Jin claimed China decided to employ the microwave weapon after India seized two critical hilltops in August after launching a surprise attack with Tibetan soldiers, who are known for their strong mountaineering abilities.
He claimed hand-to-hand combat in the high altitude wasn't an option for the Chinese soldiers, many of whom were from lowland areas and couldn't match the Tibetan soldier's mountaineering skills.
With the ban on gunfire still in place, this forced them to come up with a different plan.

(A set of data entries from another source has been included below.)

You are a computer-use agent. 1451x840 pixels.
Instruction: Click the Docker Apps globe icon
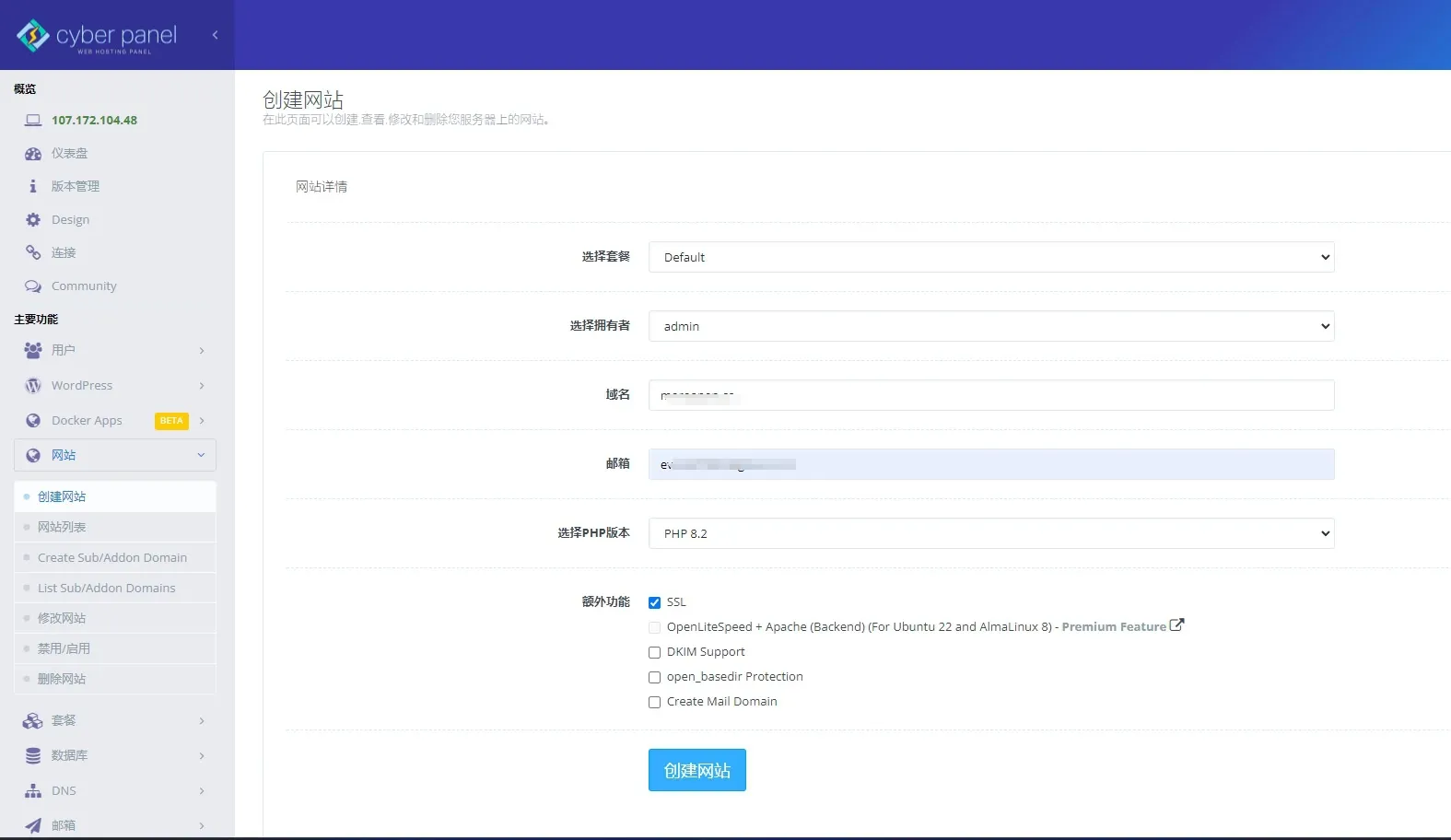point(33,421)
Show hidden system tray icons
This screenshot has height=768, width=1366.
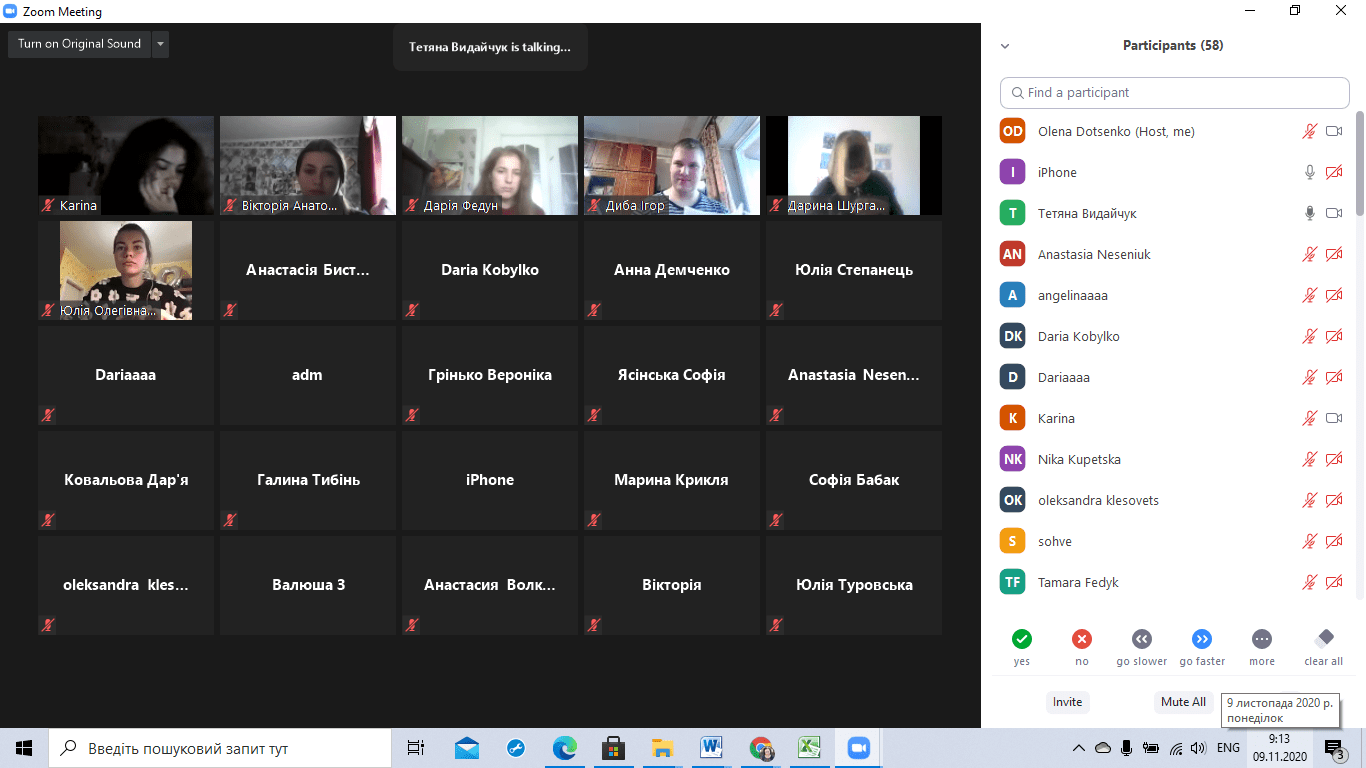click(1078, 748)
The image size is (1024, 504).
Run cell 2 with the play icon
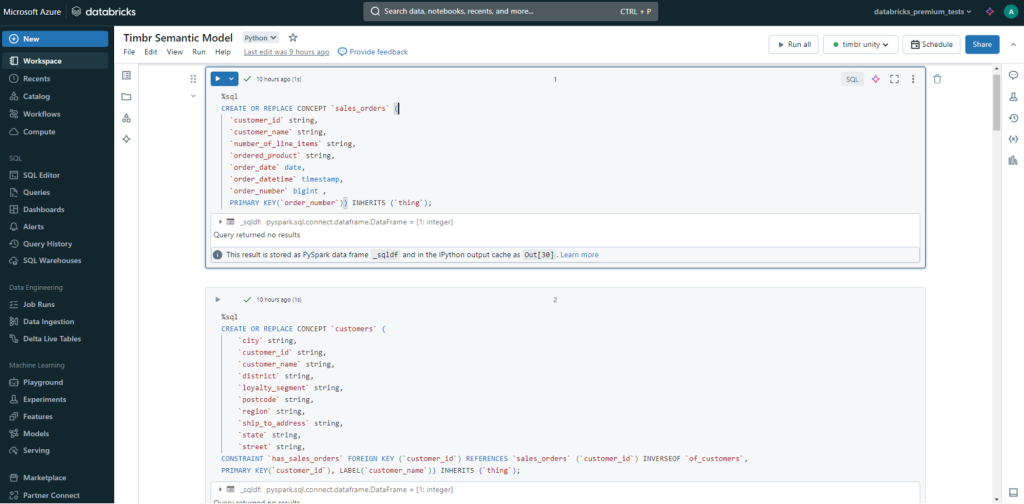pos(218,299)
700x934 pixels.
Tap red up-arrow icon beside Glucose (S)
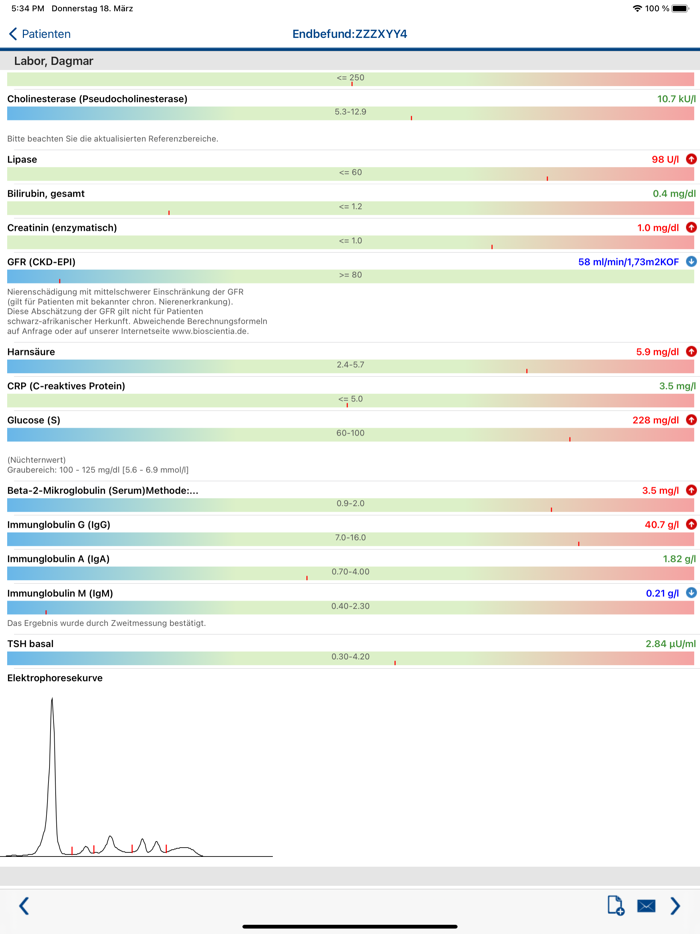tap(691, 420)
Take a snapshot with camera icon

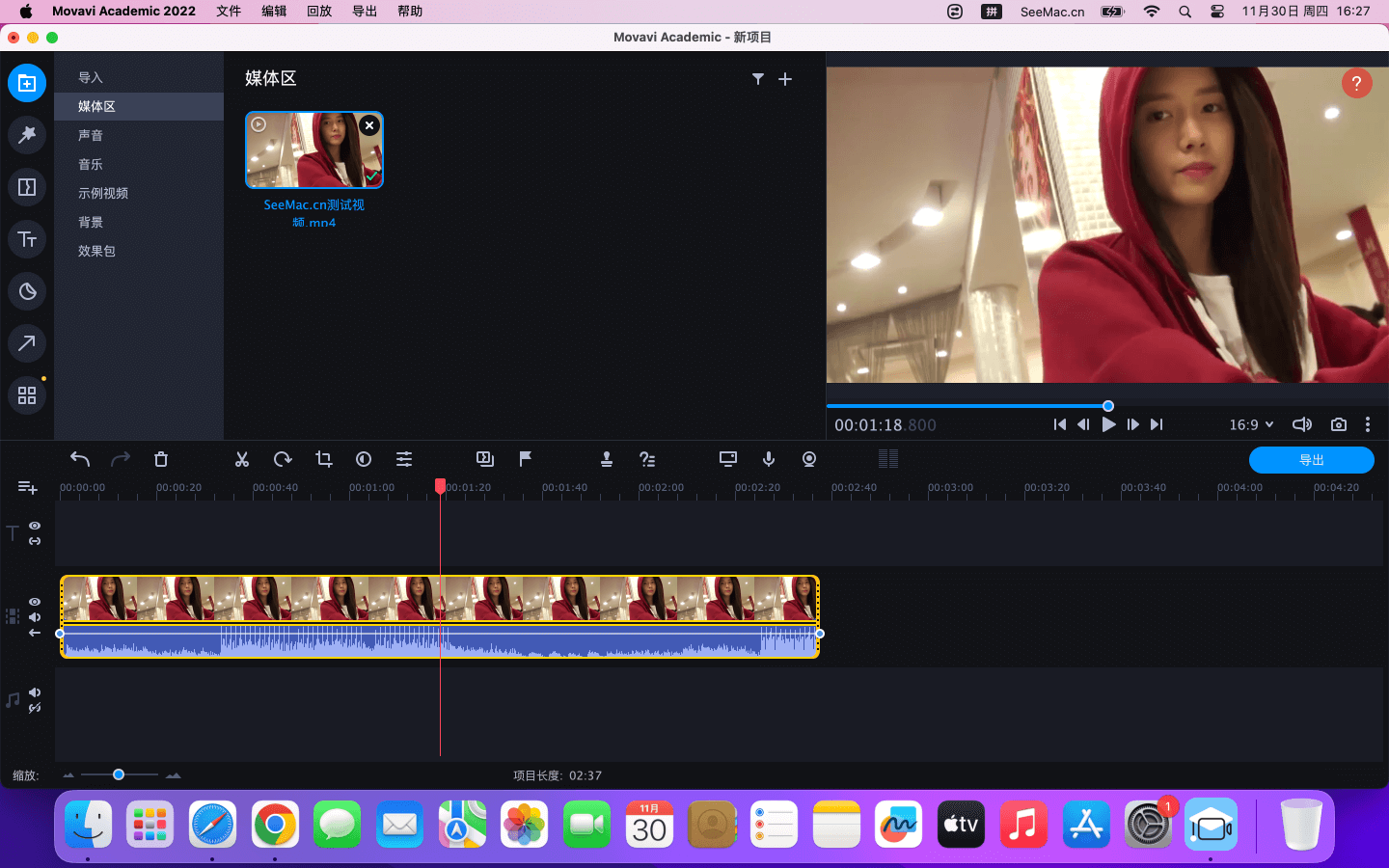1339,424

"The central military commission was quite furious, 'How could you be so careless as to let India seize the hilltops?', so it ordered the ground be taken back, but it also demanded that no single shot be fired," Jin said.
"Then they came up with the clever idea to use microwave weapons."
India has since branded claims of the microwave weapon attack "fake news", with the Indian Army saying the recent report from the Times was "baseless".
India's NDTV news channel also quoted an Indian official who labelled the claims "pure and poor psyops [psychological operations] from China".
Similar microwave technology aimed at incapacitating but not killing targets have been developed by other militaries.
The US used the same technology to develop the Active Denial System, which was designed to be used for area denial, perimeter security and crowd control.
The device was deployed by the US military in the Afghanistan War but was reportedly withdrawn without seeing combat.
Recently, Russia was accused of using its own secret microwave weapon to attack two CIA agents in Australia.
It comes after American officials in Cuba fell in with what was dubbed "Havana Syndrome", with victims often hearing strange sounds, before becoming dizzy, suffering headaches, experiencing memory loss and hearing loss.
The diplomats always first experienced these symptoms while they were at home or in hotels.
In some extreme cases victims became wheelchair bound, while others were forced to wear weighted vests to correct their balance.
These incidents were first reported in 2016 and since then multiple officials have experienced similar illnesses.
According to a report in GQ Magazine published on October 20, 2020, similar attacks were also detected in Australia on CIA agents, with one of the agents among the top five highest-ranking officials in the organisation.
The report claimed the two men were in Australia to hold talks with ASIO and other intelligence agencies under the Five Eyes intelligence-sharing alliance.
"While in their hotel rooms in Australia, both of the Americans felt it: the strange sound, the pressure in their heads, the ringing in their ears. According to these sources, they became nauseous and dizzy," the report read.
"They then travelled on to Taiwan to meet with intelligence officials there. They felt it again while in their hotel rooms on the island."
Mobile phone data reportedly revealed agents from Moscow's Federal Security Service (FSB) were near the CIA agent's hotel rooms when they suddenly fell ill.
Multiple US officials have experienced similar sudden illnesses over the years, with many suffering ongoing medical issues as a result.
Over the years multiple CIA and White House officials have been the victims of what appears to be targeted attacks, with many claiming Russia was likely behind the mystery events.
Despite this, the CIA has refused to officially accuse Russia of being involved, saying the government has "not yet determined a cause or an actor".